While most protein interactions require that partners merge in a relatively fixed manner, much as a key fits a lock, one of the components in this immune-system pair, NKG2D, exhibits a promiscuity that is "virtually unprecedented in structural biology," Strong said.
"NKG2D can bind not only to different parts of its partner protein, MICA, but also to structurally different variants of MICA," he said. "That goes against what we know about typical protein-protein interactions."
NKG2D is a protein found on the surface of two types of immune-system cells, T cells and natural killer cells. Its role is to help them find unhealthy cells in the body - such as cancer cells or those infected by viruses - by looking for molecular clues, one of which is the cell-surface protein MICA.
When a cell is stressed, such as by infection with a pathogen, it synthesizes MICA, which studs the surface of the cell and acts as a distress signal.

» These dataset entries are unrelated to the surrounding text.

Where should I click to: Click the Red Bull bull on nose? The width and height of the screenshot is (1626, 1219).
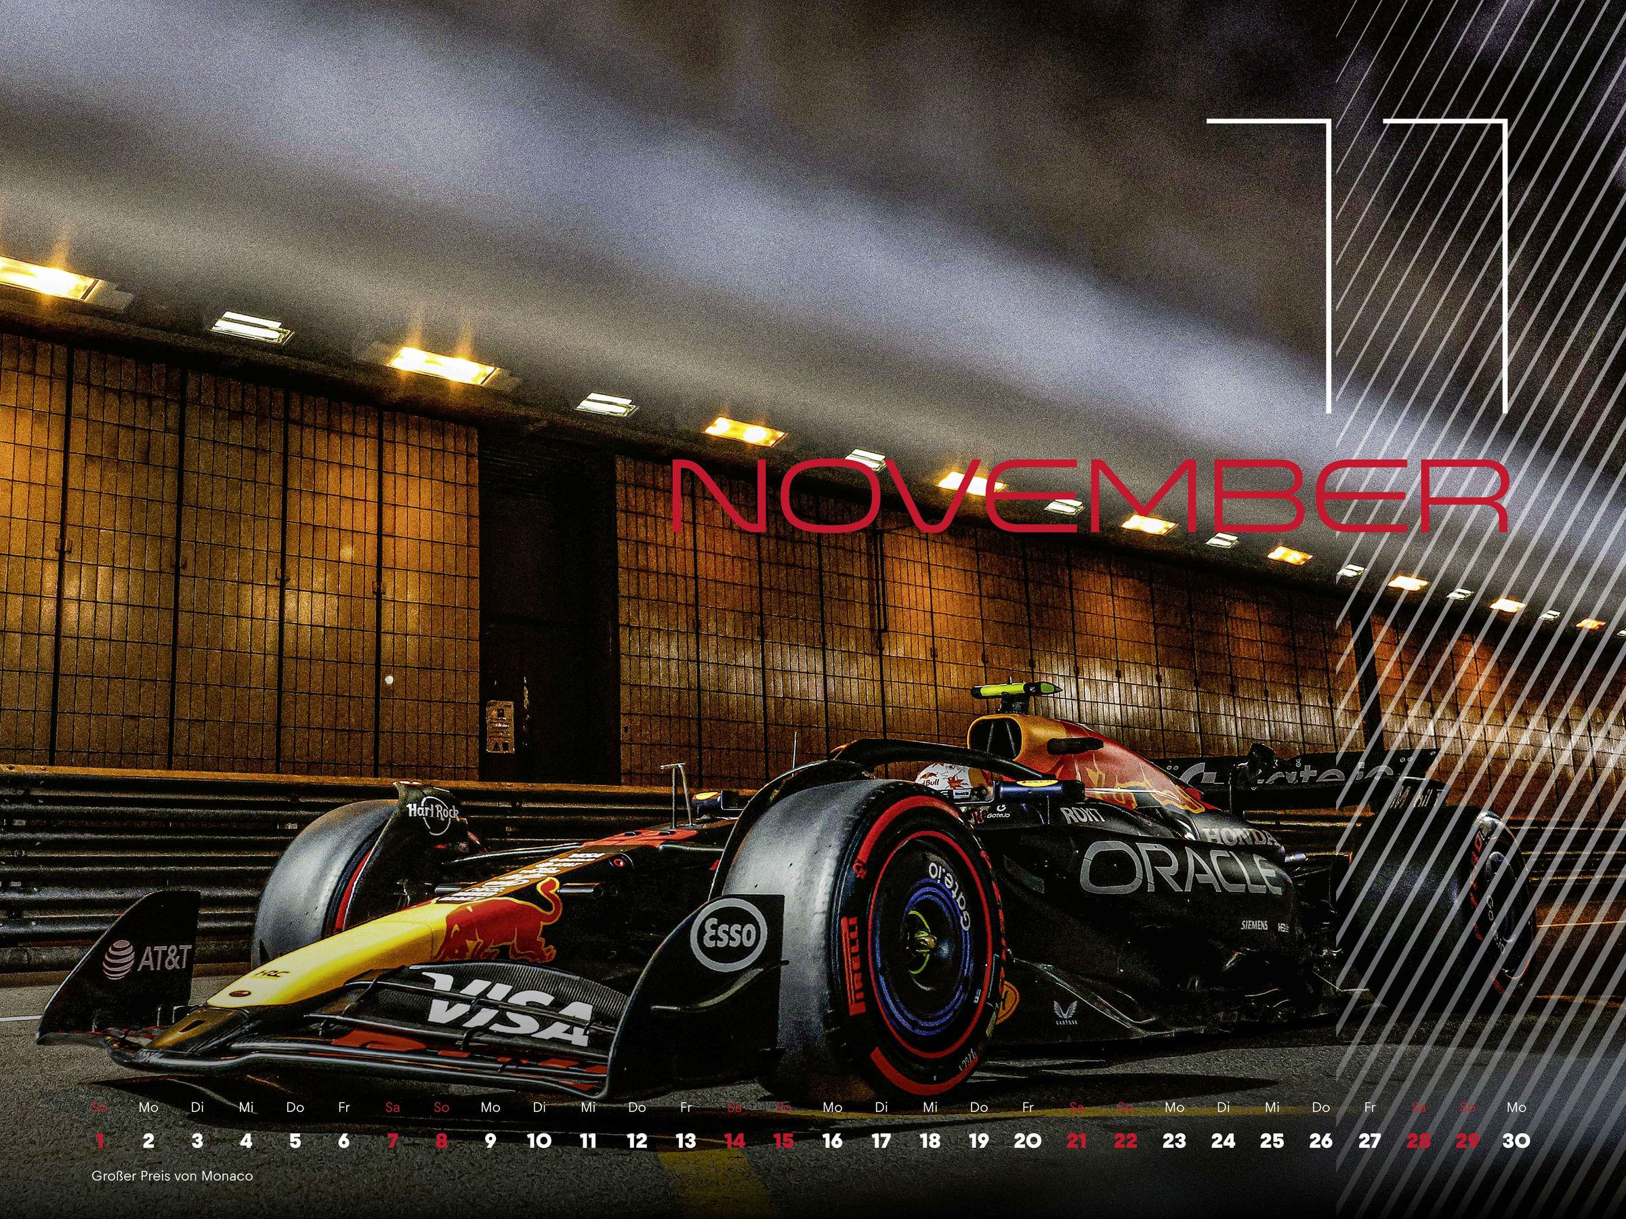point(501,926)
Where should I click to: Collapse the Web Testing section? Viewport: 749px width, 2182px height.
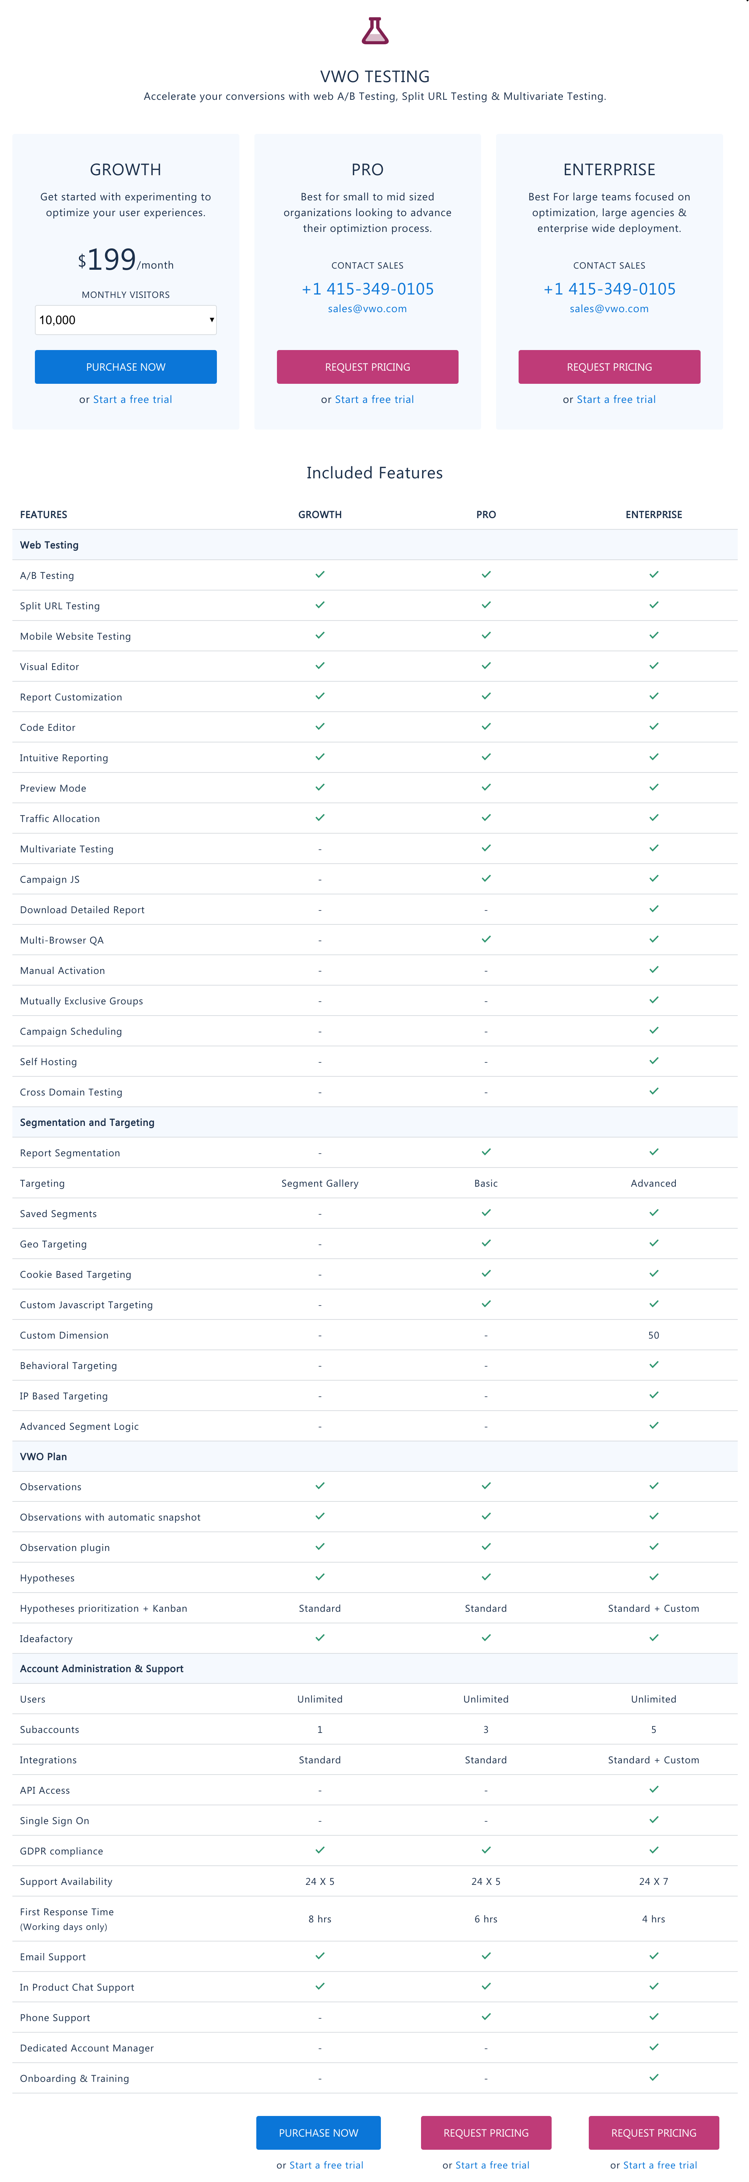[48, 545]
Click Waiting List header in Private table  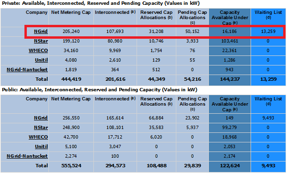[x=268, y=15]
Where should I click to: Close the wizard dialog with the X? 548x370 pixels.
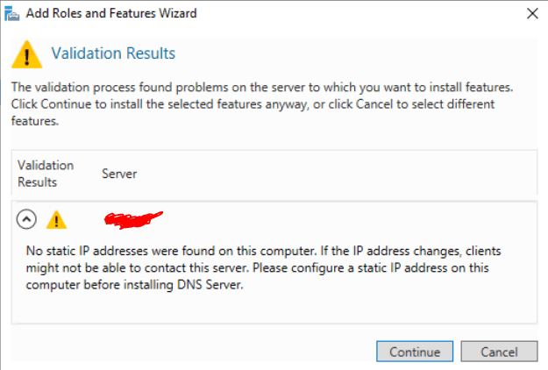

Recognition of MICA by immune cells bearing NKG2D triggers a cascade of events that ultimately result in the destruction of the stressed cell.
Strong's group discovered that a pair of NKG2D molecules binds to a single molecule of MICA. The two copies of NKG2D are identical, and their association produces a large structure of two mirror-image halves.
What is striking, Strong said, is that similar surfaces of this mirror image can bind to different portions of MICA.
"Typically, a protein has a unique and specific interaction with a protein that it binds," he said. "In this case, we are seeing identical surfaces having the capacity to bind very tightly to two surfaces of MICA that look very different."
What's more, he said, the pair of NKG2D proteins also can bind to variants of MICA that look significantly different from the typical version.
Genetic variation among individuals may result in the production of proteins with structural differences. Sometimes the variation is of little consequence, but in other situations it can be dramatic enough to cause profound changes in three-dimensional structure that can alter a protein's function.
In the case of MICA, significant changes to the surface of the protein would be expected to disrupt its interaction with NKG2D. In fact, Strong said, not only can NKG2D bind to human variants of MICA, it also can bind to the cow version of the protein. "The question we'd like to answer is, how does NKG2D tolerate the differences in these structures?"
The answer to this question may help scientists understand what structural components of the complex are central to its ability to function correctly in an immune response.
Strong's main research interest is in molecular interaction and recognition between cells. The immune system, he said, "is a fantastic model for this. There is an incredibly dense network of cell-surface molecules on immune cells that are critical for their ability to respond. If we really want to understand protein recognition, this is the system to look at."
Just as the NKG2D study has opened up new research opportunities for Strong's lab, Spies, a coauthor on the paper, sees great benefit from the collaboration.
"It is satisfying to see the structure of a molecular complex that has been studied functionally but has not been 'visible' at such resolution in the past," he said.